Supplied material Start Marker

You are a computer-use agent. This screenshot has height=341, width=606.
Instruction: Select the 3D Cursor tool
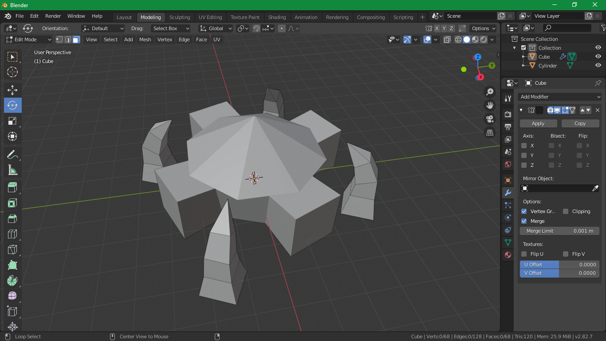pyautogui.click(x=12, y=72)
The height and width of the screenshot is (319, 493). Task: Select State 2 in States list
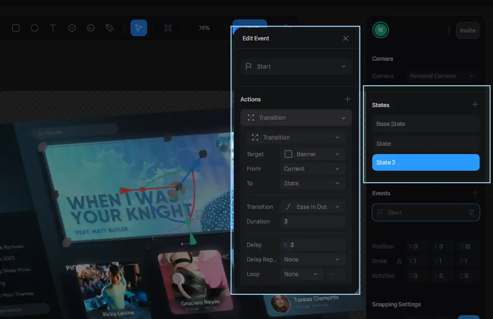point(426,162)
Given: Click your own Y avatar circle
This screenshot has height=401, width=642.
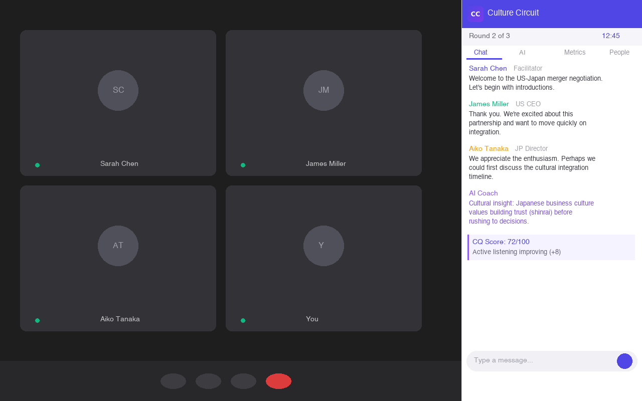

Supplied material End Marker

_Task instructions_
Could you repeat every record exactly as written, with the pictures left out?

_Result of the task_
You are a computer-use agent. This screenshot has height=341, width=606.
Instruction: Select the 3D Cursor tool
pyautogui.click(x=12, y=72)
The height and width of the screenshot is (319, 493). Task: Select State 2 in States list
point(426,162)
Given: Click your own Y avatar circle
This screenshot has height=401, width=642.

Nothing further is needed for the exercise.